How inflation benefits government as a borrower

  • Rising inflation hurts lenders and benefits borrowers.
  • To that extent, the government, one of the biggest borrowers, stands to benefit as high inflation will lower the national debt load in relation to the size of the economy.
  • The Union budget 2021-22 assumed a 14.4 per cent growth in nominal GDP, however, actual growth is set to exceed this.
  • The GDP deflator, which measures the difference between nominal and real GDP, is a weighted average of WPI and CPI, with a higher weightage to WPI.
  • And given that nominal GDP is used as a base for computing the fiscal ratios, all of these will get deflated.
  • The value of past debt and debt servicing costs thus gets pared in real terms as inflation rises.
  • Viewed from a debt dynamics perspective, as the gap between growth and interest rates rises, the debt/GDP ratio falls.
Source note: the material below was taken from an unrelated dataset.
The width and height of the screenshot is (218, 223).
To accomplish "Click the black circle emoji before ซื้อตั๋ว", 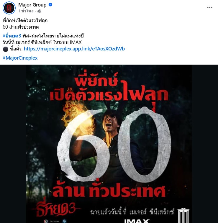I will pyautogui.click(x=6, y=49).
Impact on other stakeholder

  • That inflation reduces purchasing power and hits private consumption is well known.
  • Overall food CPI inflation (5 per cent) was lower than non-food inflation (7.1 per cent) in May.
  • Lower food inflation, coupled with higher non-food inflation means reduced purchasing power for farmers.
  • Inflation trends, specifically input prices (reflected better by WPI), matter for corporate performance as well.
  • While producers seem to be bearing a part of the burden of rising input costs for now, these could get passed on in greater measure to consumers once demand recovers.
  • Rising inflation reduces returns on fixed income instruments, including bank deposits, which account for over 50 per cent of households’ financial savings.
  • This has already induced a shift to riskier asset classes such as equities, which has ramifications for overall financial stability.

Way forward

  • The RBI will have to closely monitor inflation trends and calibrate its policy response.
  • It has not intervened on high inflation since the onset of the pandemic and, rightly so, in order to support growth.
  • But the current spell of inflation is over a high base and a continuation of recent trends will persuade it to turn the focus back on inflation.
  •  Given the need for monetary policy to stay accommodative, it might be time to consider other supply-side interventions such as cuts in excise rates on petroleum products to soften the inflation blow.

Consider the question “As a one of the largest borrowers, how rising inflation benefits the government? How high inflation affects the other sections of the economy?”

Conclusion

Given the impact rising inflation has for the braoader sections of the economy, it is time for RBI to turn its attention to inflation.